Unsatisfactory nutrition knowledge was evident among most participants. This finding emphasises the importance of engaging in nutrition awareness campaigns, and this could be done through social media, the most familiar source of nutrition knowledge among the study participants.

Recommendations

We suggest future research and population-based surveys as well as NK programmes for further understanding of their NK levels and determinants. As NK is a modifiable determinant of diet intake and can positively impact the need for developing strategies in counselling and raising awareness among the general population to improve their health status,

Limitations

The current study findings should be viewed with respect to the following limitations: The descriptive nature of the study and the use of non-probability sampling techniques However, the researchers conducted the current study to explore the situation in this new area of inquiry and to generate hypotheses, as little information is available regarding nutritional knowledge and literacy in the selected countries. It was not used to infer causal relationships. Nevertheless, the study provides more information on a poorly researched area and contributes to guiding future nutrition education programmes. The researchers were not aiming at generalising the study findings but just to explore the situation in the enrolled countries. However, the primary outcome of the current study was to assess nutrition knowledge among a sample of the general population. And even the actual measurements are not accurate, and we need to follow strict instructions to allow an accurate measurement of anthropometric measurements.

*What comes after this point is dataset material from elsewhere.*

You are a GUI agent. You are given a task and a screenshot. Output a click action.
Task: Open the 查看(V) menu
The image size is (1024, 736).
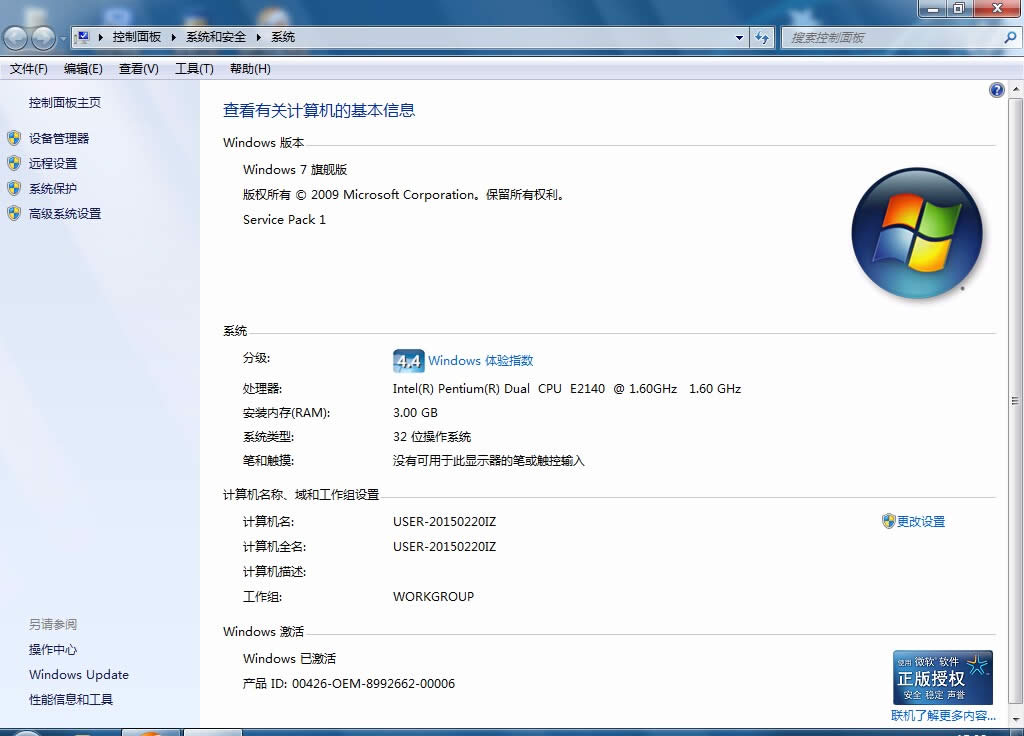(x=138, y=69)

In large surveys, the measurement of weight and height is often not feasible due to financial, logistical, and human resource limitations, and self-reported values are used as an alternative. Easy to collect, self-reported values are prone to misreporting [40, 41]. According to a study conducted by Chia et al., 2023While self-reported body weight showed weaker agreement with actual measurements, particularly for obese and overweight individuals, BMI values derived from self-reported weight and height were accurate for 88.53% of the participants.